Jump to content
Welcome to our new Citrix community!
  • 0

Connection to HA NFS SR was lost on 2 member servers


Toni Tschampke

Question

Dear experts,

 

today we noticed a downtime of 2 member servers in a 3 server HA pool (XenServer 7.1 LTSR). The SR is on a Synology RS3617xs+ and is used with nfs protocol.

After digging through the logfiles we noticed that both affected servers were throwing exceptions that NFSSR is not available any longer.

This resulted in HA failover as the failover count decreased from 2 to 0. All VMs were stopped and restarted on the remaining server (which was elected earlier to master).

 

The strange thing is, that both affected servers did reboot by itself but we have no clue as we do not find anything relevant in the logs (maybe just searched the wrong ones yet).

Is this an expected bevaviour? Is Xen force killing the hosts if this failover is triggered? The log files are showing a gap of roughly 5min.

 

I remember when we were using pacemaker/corosync/drbd, that in this combination we eventually saw STONITH mechanism doing something similar, which was indeed intended in these cases.

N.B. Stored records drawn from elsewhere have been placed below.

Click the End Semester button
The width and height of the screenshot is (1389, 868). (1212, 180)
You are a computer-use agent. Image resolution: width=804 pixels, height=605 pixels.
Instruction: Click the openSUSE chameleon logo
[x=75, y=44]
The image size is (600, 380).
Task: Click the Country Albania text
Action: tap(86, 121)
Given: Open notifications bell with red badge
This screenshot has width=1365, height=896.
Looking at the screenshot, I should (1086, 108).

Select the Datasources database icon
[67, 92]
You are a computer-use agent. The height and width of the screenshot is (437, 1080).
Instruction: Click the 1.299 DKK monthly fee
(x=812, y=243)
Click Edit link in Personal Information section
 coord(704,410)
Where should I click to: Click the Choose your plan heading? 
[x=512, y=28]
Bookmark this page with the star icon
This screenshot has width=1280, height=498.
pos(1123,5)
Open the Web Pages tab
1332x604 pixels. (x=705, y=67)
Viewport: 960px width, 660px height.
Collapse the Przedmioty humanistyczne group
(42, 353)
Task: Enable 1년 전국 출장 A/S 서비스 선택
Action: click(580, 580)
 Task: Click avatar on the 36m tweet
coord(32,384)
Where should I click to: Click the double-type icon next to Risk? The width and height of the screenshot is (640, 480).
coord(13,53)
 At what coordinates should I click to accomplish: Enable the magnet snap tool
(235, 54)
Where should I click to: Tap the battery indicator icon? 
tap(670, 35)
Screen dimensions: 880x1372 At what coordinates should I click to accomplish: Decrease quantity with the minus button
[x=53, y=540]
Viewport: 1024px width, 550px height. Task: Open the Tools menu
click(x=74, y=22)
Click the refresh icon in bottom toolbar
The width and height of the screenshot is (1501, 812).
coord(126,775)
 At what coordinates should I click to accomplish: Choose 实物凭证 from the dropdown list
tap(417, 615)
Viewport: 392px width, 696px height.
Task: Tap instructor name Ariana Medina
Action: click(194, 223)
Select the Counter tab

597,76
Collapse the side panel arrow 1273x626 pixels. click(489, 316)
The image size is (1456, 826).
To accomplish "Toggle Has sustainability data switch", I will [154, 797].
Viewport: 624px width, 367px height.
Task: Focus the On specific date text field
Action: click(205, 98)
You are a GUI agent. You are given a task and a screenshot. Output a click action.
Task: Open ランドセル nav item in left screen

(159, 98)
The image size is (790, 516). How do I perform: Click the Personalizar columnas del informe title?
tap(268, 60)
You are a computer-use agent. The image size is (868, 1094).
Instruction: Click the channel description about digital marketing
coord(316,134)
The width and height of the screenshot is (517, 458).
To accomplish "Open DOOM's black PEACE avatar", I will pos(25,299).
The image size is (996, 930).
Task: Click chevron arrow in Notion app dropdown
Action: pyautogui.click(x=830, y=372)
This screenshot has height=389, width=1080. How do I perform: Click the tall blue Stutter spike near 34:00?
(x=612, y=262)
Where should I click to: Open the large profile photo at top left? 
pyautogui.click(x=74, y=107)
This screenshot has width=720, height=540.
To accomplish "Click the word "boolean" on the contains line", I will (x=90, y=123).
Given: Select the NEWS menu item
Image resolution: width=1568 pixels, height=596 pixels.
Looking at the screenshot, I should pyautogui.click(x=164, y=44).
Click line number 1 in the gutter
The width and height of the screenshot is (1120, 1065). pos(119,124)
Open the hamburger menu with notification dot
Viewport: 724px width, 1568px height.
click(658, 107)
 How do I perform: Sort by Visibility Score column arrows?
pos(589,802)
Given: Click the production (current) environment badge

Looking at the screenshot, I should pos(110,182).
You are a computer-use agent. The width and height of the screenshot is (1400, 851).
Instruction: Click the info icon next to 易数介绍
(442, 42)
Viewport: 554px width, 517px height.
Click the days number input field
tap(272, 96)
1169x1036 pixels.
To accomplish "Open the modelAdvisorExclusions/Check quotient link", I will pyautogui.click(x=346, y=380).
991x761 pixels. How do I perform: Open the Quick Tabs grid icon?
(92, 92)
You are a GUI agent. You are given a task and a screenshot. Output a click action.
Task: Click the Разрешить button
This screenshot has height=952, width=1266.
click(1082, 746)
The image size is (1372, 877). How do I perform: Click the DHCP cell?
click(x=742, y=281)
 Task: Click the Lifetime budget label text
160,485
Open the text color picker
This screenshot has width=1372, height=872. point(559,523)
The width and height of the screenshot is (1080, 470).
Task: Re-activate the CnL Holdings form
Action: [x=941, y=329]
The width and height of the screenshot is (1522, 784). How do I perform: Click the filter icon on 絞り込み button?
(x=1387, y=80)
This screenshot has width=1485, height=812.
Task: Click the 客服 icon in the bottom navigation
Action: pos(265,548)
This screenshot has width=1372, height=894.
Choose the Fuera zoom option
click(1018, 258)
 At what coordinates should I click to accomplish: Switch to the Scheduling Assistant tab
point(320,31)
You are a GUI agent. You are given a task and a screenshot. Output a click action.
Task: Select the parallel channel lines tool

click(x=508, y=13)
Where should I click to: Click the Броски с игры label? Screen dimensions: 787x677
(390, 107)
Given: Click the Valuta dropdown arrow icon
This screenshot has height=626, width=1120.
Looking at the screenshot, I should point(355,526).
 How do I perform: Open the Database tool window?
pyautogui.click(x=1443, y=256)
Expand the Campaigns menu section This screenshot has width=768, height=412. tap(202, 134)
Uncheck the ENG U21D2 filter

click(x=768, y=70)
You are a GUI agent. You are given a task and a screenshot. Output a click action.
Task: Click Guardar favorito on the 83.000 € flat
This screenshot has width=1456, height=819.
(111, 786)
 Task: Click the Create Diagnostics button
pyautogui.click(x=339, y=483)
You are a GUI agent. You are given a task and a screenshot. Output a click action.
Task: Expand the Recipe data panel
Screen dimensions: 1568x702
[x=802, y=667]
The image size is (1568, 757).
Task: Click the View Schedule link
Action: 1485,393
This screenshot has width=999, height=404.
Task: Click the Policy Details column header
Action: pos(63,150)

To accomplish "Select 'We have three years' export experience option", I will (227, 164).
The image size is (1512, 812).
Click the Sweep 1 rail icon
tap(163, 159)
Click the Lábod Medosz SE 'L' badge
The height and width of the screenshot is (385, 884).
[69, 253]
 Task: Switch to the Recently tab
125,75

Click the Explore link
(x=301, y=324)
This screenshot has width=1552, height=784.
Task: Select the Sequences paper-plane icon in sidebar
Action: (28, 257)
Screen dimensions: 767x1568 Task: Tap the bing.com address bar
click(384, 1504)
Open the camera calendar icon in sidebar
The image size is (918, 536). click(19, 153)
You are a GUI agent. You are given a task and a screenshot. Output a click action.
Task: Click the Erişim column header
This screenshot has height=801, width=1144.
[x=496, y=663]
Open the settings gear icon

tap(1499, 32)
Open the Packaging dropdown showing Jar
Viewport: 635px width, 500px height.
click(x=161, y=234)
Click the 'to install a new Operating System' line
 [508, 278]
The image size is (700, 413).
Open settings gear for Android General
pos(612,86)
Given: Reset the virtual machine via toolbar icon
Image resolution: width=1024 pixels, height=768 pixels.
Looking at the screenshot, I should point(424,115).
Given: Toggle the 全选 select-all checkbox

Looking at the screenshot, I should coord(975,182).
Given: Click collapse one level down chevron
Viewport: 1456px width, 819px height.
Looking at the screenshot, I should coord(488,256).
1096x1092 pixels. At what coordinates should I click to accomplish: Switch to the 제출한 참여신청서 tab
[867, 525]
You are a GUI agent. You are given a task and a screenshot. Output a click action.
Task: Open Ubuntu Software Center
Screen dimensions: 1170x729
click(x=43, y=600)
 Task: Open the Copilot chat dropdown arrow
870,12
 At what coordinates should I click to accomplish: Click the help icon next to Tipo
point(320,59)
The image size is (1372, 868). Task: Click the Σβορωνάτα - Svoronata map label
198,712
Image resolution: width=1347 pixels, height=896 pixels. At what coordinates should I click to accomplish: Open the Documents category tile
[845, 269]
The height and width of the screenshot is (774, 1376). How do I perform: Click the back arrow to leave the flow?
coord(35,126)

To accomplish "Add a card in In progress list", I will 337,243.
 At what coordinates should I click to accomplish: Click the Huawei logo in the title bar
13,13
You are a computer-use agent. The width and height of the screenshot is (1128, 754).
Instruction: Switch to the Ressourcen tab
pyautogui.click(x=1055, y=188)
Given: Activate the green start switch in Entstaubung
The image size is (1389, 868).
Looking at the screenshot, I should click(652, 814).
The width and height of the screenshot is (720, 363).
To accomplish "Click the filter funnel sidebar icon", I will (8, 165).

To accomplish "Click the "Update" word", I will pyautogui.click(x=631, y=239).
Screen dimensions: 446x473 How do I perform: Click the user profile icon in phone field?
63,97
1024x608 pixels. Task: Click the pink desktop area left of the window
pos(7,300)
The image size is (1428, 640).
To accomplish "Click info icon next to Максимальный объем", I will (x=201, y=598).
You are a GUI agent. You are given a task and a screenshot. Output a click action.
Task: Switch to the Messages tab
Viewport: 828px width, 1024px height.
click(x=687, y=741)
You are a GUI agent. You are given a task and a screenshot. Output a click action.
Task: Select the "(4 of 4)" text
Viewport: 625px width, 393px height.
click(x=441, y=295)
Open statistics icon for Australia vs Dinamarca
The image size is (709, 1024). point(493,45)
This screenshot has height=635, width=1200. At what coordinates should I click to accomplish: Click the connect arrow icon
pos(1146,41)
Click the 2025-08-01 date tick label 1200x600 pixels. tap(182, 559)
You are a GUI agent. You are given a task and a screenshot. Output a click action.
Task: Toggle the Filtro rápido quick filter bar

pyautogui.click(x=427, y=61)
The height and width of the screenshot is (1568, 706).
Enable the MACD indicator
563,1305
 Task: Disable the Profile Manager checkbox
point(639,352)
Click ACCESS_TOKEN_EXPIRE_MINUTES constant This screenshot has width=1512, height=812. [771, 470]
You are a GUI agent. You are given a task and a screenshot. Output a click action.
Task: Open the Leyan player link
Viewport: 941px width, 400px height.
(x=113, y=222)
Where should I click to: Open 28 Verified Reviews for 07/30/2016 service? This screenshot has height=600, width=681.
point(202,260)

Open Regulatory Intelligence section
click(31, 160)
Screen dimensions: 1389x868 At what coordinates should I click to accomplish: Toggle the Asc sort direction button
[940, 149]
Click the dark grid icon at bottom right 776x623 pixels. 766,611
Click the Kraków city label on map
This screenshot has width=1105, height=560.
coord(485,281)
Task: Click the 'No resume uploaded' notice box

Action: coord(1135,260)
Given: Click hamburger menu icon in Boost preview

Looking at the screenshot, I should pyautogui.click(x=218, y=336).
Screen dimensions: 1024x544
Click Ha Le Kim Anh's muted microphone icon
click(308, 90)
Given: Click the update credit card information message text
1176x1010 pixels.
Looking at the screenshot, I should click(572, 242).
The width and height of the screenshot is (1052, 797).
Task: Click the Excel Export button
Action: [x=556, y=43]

First we checked for a phase power outage, which could have these effects but our rack is fine, everything else was still running with high uptime.

The server came back after a few minutes, showing no sign of a crash log afterwards in Xencenter but uptime was indicating the recent reboot.

 

Luckily the affected servers were only hosting our service VMs and our staging platform, the production VMs were running on the remaining one.

 

But now I'm a little bit lost where to look deeper into this, next time this could happen may affect our production which I now hardly try to prevent for good reasons.

 

The obvious erros were:

Raising exception [108, Unable to detect an NFS service on this target.]
***** NFSFileVDI.attach_from_config: EXCEPTION <class 'SR.SROSError'>, Unable to detect an NFS service on this target.
  
Raising exception [47, The SR is not available
***** generic exception: vdi_attach_from_config: EXCEPTION <class 'SR.SROSError'>, The SR is not available [opterr=Unable to attach from config]

***** NFS VHD: EXCEPTION <class 'SR.SROSError'>, The SR is not available [opterr=Unable to attach from config]

But as server 1 was using this SR the whole time (VMs were not affected, all on the same RAID6 NFS) the cause would be unlikely the storage itself.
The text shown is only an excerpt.